The law, pushed through mainly by Democrats in Washington’s deeply partisan environment, comes almost two years after the infamous near financial meltdown in 2008 in the United States that was felt around the globe. The legislation gives the government new powers to break up companies that threaten the economy, creates a bureau to guard consumers, and puts more light on the financial markets that had escaped the oversight of regulators.
Obama described them all as common-sense reforms that will help people in their daily life — signing contracts, understanding fees, being aware of risks.
He went so far as to call the measures “the strongest consumer protections in history.’’ The president added to a burst of applause: “Because of this law, the American people will never again be asked to foot the bill for Wall Street’s mistakes.’’

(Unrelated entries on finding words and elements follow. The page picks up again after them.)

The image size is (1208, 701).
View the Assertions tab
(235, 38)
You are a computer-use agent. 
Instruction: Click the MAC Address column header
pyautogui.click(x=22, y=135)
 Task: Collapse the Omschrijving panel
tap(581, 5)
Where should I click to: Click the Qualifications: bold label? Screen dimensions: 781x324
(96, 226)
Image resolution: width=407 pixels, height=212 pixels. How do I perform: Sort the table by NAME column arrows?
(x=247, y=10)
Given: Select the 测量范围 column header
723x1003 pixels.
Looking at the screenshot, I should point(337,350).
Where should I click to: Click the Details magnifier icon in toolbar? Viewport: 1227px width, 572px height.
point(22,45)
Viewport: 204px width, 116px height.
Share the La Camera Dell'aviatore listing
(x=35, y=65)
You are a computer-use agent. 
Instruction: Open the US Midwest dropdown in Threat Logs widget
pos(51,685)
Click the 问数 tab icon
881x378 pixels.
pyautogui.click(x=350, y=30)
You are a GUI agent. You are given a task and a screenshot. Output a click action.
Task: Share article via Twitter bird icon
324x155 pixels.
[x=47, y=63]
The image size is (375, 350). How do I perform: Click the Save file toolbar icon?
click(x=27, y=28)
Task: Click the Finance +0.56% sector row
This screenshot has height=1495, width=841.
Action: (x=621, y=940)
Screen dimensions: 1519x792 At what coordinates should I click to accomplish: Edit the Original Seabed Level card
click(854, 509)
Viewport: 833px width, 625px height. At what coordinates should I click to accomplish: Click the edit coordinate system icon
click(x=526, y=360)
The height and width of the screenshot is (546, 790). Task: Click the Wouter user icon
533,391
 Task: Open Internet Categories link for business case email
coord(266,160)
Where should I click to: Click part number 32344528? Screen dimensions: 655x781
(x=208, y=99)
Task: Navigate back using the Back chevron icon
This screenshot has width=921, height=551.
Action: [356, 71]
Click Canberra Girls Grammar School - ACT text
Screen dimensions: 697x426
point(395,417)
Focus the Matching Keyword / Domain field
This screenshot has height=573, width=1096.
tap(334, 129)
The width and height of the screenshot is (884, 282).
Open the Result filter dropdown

Most Republicans portray the bill as a burden on small banks and the businesses that rely on them and argue it will cost consumers and impede job growth. Republican Representative Darrell Issa of California called Obama’s bill-signing a “charade’’ that ignored the root causes of the financial crisis.
The president said otherwise. He argued that a crippling recession was primarily caused by a breakdown in the financial system that cannot happen again.
“I proposed a set of reforms to empower consumers and investors, to bring the shadowy deals that caused this crisis into the light of day, and to put a stop to taxpayer bailouts once and for all,’’ Obama said to supporters. “Today, thanks to a lot of people in this room, those reforms will become the law of the land.’’
In a note of irony, Obama signed the bill with great fanfare in the massive Ronald Reagan Building; Reagan championed deregulation.
The president was joined by scores of consumer advocates, state and local government officials, business owners and executives, and members of Congress who supported the bill. Massachusetts GOP Senator Scott Brown, a key supporter of the legislation, was invited to the ceremony but did not attend.